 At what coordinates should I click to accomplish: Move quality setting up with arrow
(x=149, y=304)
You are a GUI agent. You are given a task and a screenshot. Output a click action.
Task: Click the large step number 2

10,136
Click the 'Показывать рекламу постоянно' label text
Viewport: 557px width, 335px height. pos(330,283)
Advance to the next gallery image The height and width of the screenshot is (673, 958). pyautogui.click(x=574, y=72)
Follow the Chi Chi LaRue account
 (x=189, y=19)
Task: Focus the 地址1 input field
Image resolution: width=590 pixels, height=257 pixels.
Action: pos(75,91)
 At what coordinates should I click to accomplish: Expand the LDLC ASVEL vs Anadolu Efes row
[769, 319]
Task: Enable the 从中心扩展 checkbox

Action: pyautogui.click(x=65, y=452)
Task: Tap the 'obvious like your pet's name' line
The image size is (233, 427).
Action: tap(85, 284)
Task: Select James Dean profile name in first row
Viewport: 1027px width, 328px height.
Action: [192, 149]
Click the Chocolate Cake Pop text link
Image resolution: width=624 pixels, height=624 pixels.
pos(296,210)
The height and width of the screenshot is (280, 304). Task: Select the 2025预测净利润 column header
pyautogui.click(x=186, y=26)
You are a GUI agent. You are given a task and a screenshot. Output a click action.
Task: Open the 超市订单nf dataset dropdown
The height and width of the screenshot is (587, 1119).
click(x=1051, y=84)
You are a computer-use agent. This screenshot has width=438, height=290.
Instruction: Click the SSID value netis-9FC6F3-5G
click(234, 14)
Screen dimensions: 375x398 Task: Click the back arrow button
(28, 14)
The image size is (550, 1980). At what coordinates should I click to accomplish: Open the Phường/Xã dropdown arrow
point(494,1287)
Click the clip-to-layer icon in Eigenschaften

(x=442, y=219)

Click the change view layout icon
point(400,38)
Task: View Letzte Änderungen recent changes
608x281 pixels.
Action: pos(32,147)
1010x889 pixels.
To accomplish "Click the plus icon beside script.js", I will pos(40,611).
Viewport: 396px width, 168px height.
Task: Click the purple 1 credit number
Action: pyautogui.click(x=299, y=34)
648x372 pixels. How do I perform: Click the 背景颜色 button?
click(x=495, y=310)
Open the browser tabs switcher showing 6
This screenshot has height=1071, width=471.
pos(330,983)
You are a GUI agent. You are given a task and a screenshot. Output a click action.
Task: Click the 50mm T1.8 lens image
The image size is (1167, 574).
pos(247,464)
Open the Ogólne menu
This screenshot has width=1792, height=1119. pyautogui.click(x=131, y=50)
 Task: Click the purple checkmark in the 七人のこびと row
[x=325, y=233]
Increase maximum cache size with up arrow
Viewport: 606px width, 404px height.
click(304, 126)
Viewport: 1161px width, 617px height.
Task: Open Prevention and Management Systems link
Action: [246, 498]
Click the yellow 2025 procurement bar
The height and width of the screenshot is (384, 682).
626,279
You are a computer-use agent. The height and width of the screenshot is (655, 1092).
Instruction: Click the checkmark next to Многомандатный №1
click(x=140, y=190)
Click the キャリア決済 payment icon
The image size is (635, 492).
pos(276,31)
· · · · ·
### Work instructions
Would you please give the data above again, exactly as it appears?

### Result of this task
 At what coordinates should I click to accomplish: Move quality setting up with arrow
(x=149, y=304)
You are a GUI agent. You are given a task and a screenshot. Output a click action.
Task: Click the large step number 2

10,136
Click the 'Показывать рекламу постоянно' label text
Viewport: 557px width, 335px height. pos(330,283)
Advance to the next gallery image The height and width of the screenshot is (673, 958). pyautogui.click(x=574, y=72)
Follow the Chi Chi LaRue account
 (x=189, y=19)
Task: Focus the 地址1 input field
Image resolution: width=590 pixels, height=257 pixels.
Action: pos(75,91)
 At what coordinates should I click to accomplish: Expand the LDLC ASVEL vs Anadolu Efes row
[769, 319]
Task: Enable the 从中心扩展 checkbox

Action: pyautogui.click(x=65, y=452)
Task: Tap the 'obvious like your pet's name' line
The image size is (233, 427).
Action: tap(85, 284)
Task: Select James Dean profile name in first row
Viewport: 1027px width, 328px height.
Action: [192, 149]
Click the Chocolate Cake Pop text link
Image resolution: width=624 pixels, height=624 pixels.
pos(296,210)
The height and width of the screenshot is (280, 304). Task: Select the 2025预测净利润 column header
pyautogui.click(x=186, y=26)
You are a GUI agent. You are given a task and a screenshot. Output a click action.
Task: Open the 超市订单nf dataset dropdown
The height and width of the screenshot is (587, 1119).
click(x=1051, y=84)
You are a computer-use agent. This screenshot has width=438, height=290.
Instruction: Click the SSID value netis-9FC6F3-5G
click(234, 14)
Screen dimensions: 375x398 Task: Click the back arrow button
(28, 14)
The image size is (550, 1980). At what coordinates should I click to accomplish: Open the Phường/Xã dropdown arrow
point(494,1287)
Click the clip-to-layer icon in Eigenschaften

(x=442, y=219)

Click the change view layout icon
point(400,38)
Task: View Letzte Änderungen recent changes
608x281 pixels.
Action: pos(32,147)
1010x889 pixels.
To accomplish "Click the plus icon beside script.js", I will pos(40,611).
Viewport: 396px width, 168px height.
Task: Click the purple 1 credit number
Action: pyautogui.click(x=299, y=34)
648x372 pixels. How do I perform: Click the 背景颜色 button?
click(x=495, y=310)
Open the browser tabs switcher showing 6
This screenshot has height=1071, width=471.
pos(330,983)
You are a GUI agent. You are given a task and a screenshot. Output a click action.
Task: Click the 50mm T1.8 lens image
The image size is (1167, 574).
pos(247,464)
Open the Ogólne menu
This screenshot has width=1792, height=1119. pyautogui.click(x=131, y=50)
 Task: Click the purple checkmark in the 七人のこびと row
[x=325, y=233]
Increase maximum cache size with up arrow
Viewport: 606px width, 404px height.
click(304, 126)
Viewport: 1161px width, 617px height.
Task: Open Prevention and Management Systems link
Action: [246, 498]
Click the yellow 2025 procurement bar
The height and width of the screenshot is (384, 682).
626,279
You are a computer-use agent. The height and width of the screenshot is (655, 1092).
Instruction: Click the checkmark next to Многомандатный №1
click(x=140, y=190)
Click the キャリア決済 payment icon
The image size is (635, 492).
pos(276,31)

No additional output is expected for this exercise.